Aku merasa memang ikatan batinku dengan mama lebih erat, jadi mungkin mama menyadari aku sedang tidak baik-baik saja.
“Hmm enggak, Ma. Ini udah nyampe?” mama mengangguk sebagai jawaban.
Aku meregangkan tubuhku, meski tidak lebih dari satu jam badanku sudah kaku. Aku meregangkan tubuh kemudian mengenakan jas almamaterku. Kami sudah tiba di rumah kepala dusun yang akan aku tinggali selama tiga bulan kedepan.
“Mama, make-up-nya Lia luntur gak sih?”
Papa hanya geleng-geleng kepala melihatku memperbaiki riasanku sambil melihat pantulan di kaca spion.

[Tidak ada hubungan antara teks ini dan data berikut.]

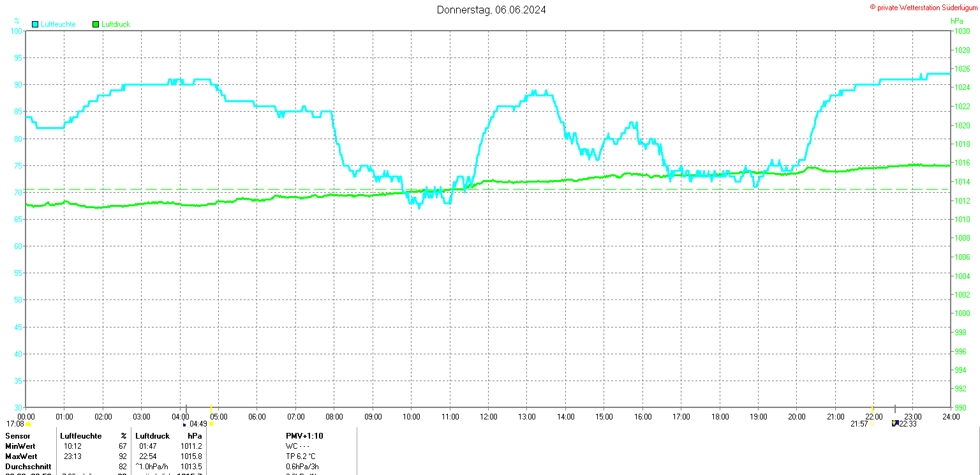Click the Luftfeuchte column header in table
The height and width of the screenshot is (475, 980).
click(x=81, y=435)
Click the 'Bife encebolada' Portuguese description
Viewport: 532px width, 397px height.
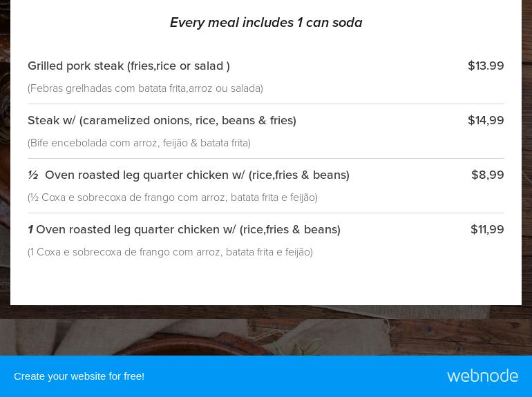tap(139, 143)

Aku masih repot mengurus wajahku hingga sebuah tangan kecil menarik-narik celana kainku. Hampir saja aku berteriak tapi tidak jadi kala melihat makhluk mungil di bawahku. Anak kecil itu sangat lucu hingga membuatku gemas. Aku memilih jongkok di depannya agar wajah kami sejajar.

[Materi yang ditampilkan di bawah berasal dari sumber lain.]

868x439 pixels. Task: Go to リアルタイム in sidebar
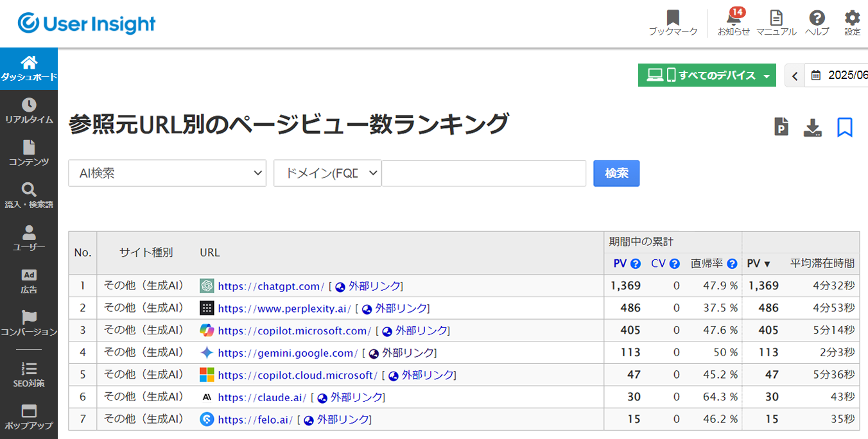click(29, 111)
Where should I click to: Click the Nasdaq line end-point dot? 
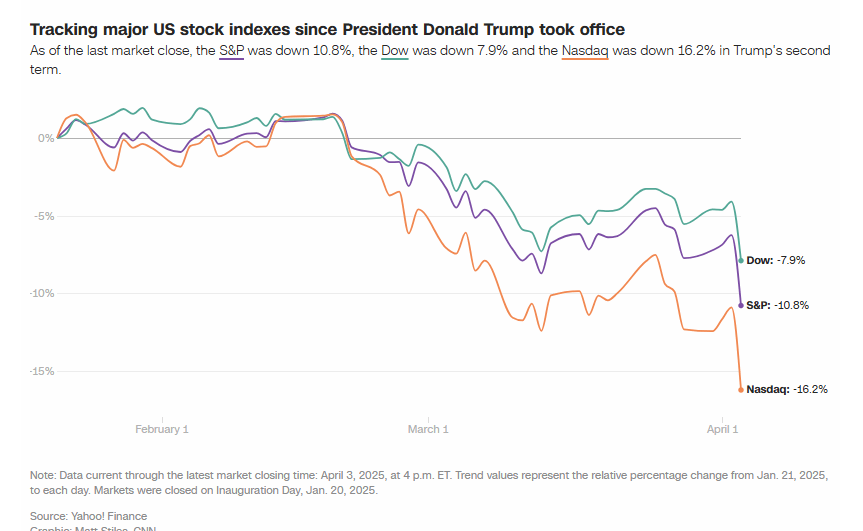pyautogui.click(x=741, y=389)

“Halo adek, namanya siapa?”
“Nama—” ia terdiam sebelum kenbali berbicara, “Lolo”.
Mendengar suara khas anak kecil yang menggemaskan dan berbicara per kata dengan kesusahan membuatku ingin memekik gemas.
“Lia, sini ayo masuk!” teriak mamaku.
“Ah iya, Ma, bentar.” Aku menoleh ke rumah kepala dusun lalu ke anak kecil itu, “mau gendong?” tawarku pada akhirnya dan diterima dengan baik oleh bocah laki-laki menggemaskan itu.
“Ohh apa Chenle merepotkanmu?” tanya pemilik rumah.
“Chen—Le?” tanyaku, perempuan yang terlihat ramah itu tersenyum padaku. “Iya anak yang sedang di gendonganmu.”
“Ohh tidak, dia sangat menggemaskan.”
Ibu itu tersenyum kemudian mempersilahkanku untuk duduk. Ia menyuguhkan teh hangat dengan sepiring makanan goreng hangat juga. Aku hanya meliriknya, aku tidak tahu makanan apa yang digoreng itu karena orang tuaku tidak pernah membiarkanku jajan sembarangan. Setidaknya aku harus jajan di tempat yang nama kedai atau restorannya dikenal papa atau mama atau bahkan keduanya.
“Saya Seunghyun, Bu, dan ini istri saya Sandara.” Papa menatapku, “Lalu itu anak kami yang akan merepoti Ibu selama tiga bulan, Lia.”
“Ah gapapa kalo yang ngerepoti cewek cantik gini.” Jawab ibu itu, “Nama Ibu Tiffany, kalo Bapak namanya Donghae. Maaf ya Bapak tadi ada rapat, jadi gak bisa di sini.”
Aku menggeleng heboh, “Gapapa, Bu, Lia ga perlu disambut heboh juga kok.” Lia terdiam sebentar, “Bu, Lia beneran bakal ngerepotin Ibu. Lia gak bisa nyuci, masak dan bersih-bersih.”
“Maaf ya, Bu, dia emang anak Mama.” Sahut mama. Aku hanya cemberut. Salah siapa coba?
“Gapapa, sekalian nanti Ibu ajari kerjaan rumah. Udah semester akhir juga kan?” Tiffany tersenyum lebar sebelum kembali berkata, “Biar jadi calon istri idaman.”
Kedua orang tuaku dan bu Tiffany tertawa lepas sedangkan aku sudah cemberut saja hingga aku merasa kerah jas almamaterku ditarik. Aku melihat ke bawah, Chenle memanggilku dengan tarikan tersebut.
“Tuh kan calon istri idaman, udah disayangi anak kecil. Oh iya di sekolah tempat kamu magang ada anak Ibu yang kelas dua SMP, namanya Jeno.”
“Oh iya Bu,” dalam hati aku sudah merapalkan doa-doa. Aku berharap Jeno dan teman-temannya beserta seluruh siswa-siswi SMPN Neo adalah anak-anak yang baik.